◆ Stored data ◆
-=-=-=-=-

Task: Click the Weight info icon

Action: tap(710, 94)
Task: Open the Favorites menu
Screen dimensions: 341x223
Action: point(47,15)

-=-=-=-=-

◆ DESCRIPTION OF THE TASK ◆
Reproduce, word for word, every line starting at the line that contains "Task: Open the Favorites menu" and ending with the final line of the entries.

◆ ANSWER SECTION ◆
Task: Open the Favorites menu
Screen dimensions: 341x223
Action: point(47,15)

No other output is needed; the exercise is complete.